### Required work
a – Copy the passage of the news report on the Roethlisberger investigation from "The bass concussed" to "and possibly freedom.".
b – In the news report on the Roethlisberger investigation, what did Milledgeville Police Chief Woodrow W. Blue say would happen to the two officers photographed with Roethlisberger?
c – Continue the news report on the Roethlisberger investigation from its last sentence.

The club's bouncers kept people away from the area Thursday night, a week after a 20-year-old college student alleged that Pittsburgh Steelers quarterback Ben Roethlisberger sexually assaulted her in that room. Instead of a VIP area behind a black curtain where only attractive females were allowed to venture, a $20-per-head rap concert was held in a large rear area of the Capital City Night Club.
The bass concussed the walls of this more than 100-year-old building, but nothing like the reverberations that have hit this small college town and threaten Roethlisberger's livelihood -- and possibly freedom.
"His bodyguards were back there guarding the door to the bathroom,'' said Thomas Freeman, a 19-year-old freshman at Georgia College & State University, who was present the night of the alleged incident. "I don't know exactly what was going on."
Investigators from the Milledgeville Police Department and the Georgia Department of Investigations have attempted to piece that together, interviewing dozens of people who were inside the club at the time of the alleged incident and securing video footage from the club.
Those who returned to Capital City Thursday night described what kind of exclusive environment the back room became once Roethlisberger walked in with a half-dozen friends -- including two Pennsylvania law enforcement officers who acted as his security -- along with a handful of females, including the accuser.
Club managers allowed the group to take over the back room and assigned two staffers to control who entered the area, which has its own bar. One club patron was perched just outside the closed-off area but had a clean view of Roethlisberger, and said other than not letting any males back there, he didn't notice anything out of the ordinary -- until the police arrived around 2:30 am.
"He was as surprised as anybody," a college student at Georgia College & State University told FanHouse on condition of anonymity, since he was not legally supposed be in the bar after the 2 a.m. last call. "I don't think Ben had any idea what it was all about."
Roethlisberger, who was interviewed briefly after the accuser reported the incident in the early morning hours of March 5, has not yet returned for an in-depth talk with police.
Police also had their own questions to answer on Friday after the Milledgeville Union-Recorder published photos of two uniformed officers posing with Roethlisberger before the alleged incident took place. Milledgeville Police Chief Woodrow W. Blue said the officers won't be disciplined since there was no set policy against posing for photos.
Blue also said his investigators "are going through the process" in the Roethlisberger case, which is one of an unusually high number of serious crimes -- including a murder -- the Milledgeville Police Department is currently handling.
"We have not set any kind of timetable," Blue told FanHouse. "It's more important to get to the facts and find out what happened. We are just taking our time and making sure we do a thorough and complete investigation."

### Data extracts
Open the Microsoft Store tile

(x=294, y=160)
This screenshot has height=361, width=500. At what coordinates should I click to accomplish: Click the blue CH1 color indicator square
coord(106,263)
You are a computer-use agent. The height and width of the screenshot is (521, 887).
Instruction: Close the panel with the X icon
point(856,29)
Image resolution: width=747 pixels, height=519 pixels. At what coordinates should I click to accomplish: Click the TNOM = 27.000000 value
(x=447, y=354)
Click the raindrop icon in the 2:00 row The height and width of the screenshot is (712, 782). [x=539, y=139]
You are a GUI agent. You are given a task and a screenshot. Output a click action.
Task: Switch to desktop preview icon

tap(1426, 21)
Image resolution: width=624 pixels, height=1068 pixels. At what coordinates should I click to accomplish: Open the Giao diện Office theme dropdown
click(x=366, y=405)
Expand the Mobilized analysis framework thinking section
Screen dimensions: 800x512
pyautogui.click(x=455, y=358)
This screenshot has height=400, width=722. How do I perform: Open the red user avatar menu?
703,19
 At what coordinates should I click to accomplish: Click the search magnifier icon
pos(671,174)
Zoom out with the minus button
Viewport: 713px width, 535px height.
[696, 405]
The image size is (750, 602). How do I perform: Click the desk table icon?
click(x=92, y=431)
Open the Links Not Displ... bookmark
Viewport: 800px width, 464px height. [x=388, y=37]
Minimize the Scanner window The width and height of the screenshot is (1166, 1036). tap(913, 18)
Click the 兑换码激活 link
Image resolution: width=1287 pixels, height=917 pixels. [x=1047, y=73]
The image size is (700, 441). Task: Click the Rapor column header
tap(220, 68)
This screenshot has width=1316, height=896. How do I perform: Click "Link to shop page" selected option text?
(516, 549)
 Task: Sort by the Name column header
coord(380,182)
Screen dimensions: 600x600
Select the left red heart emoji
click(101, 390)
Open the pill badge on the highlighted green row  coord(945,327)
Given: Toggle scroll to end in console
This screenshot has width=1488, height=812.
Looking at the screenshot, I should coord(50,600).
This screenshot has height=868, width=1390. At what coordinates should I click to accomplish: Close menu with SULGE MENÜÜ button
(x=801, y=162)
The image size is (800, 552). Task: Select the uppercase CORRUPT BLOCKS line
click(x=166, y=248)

### Answers
a –
The bass concussed the walls of this more than 100-year-old building, but nothing like the reverberations that have hit this small college town and threaten Roethlisberger's livelihood -- and possibly freedom.

b – They won't be disciplined, since there was no set policy against posing for photos.

c –
Blue refused to comment on how soon officers may again talk to Roethlisberger, who is reportedly back in Pittsburgh, and if he thought it would take a court order to get a DNA sample from the quarterback.
"That's part of the investigation," Blue said. "We will not release any facts."
It's not just the police who are doing the investigating. A private investigator hired by Roethlisberger's attorney, Ed Garland, has bounced around town in his silver Porsche, talking to many of the same people police have interviewed.
"Rest assured we are looking into everything," private investigator Charles Mittelstadt said outside the police station Friday.
Messages left for the accuser's attorney, Lee Parks of Atlanta, were not returned.
"Roethlisberger doesn't live in Milledgeville," said John Ferguson, an orthodontist and president of the Milledgeville Rotary Club. "He does live about 35 miles away, but we do have a lot of bars in town."
Ferguson described the biggest problem downtown where Capital City and other businesses are located: parking.
This is the second time in as many years Milledgeville entered the national lexicon.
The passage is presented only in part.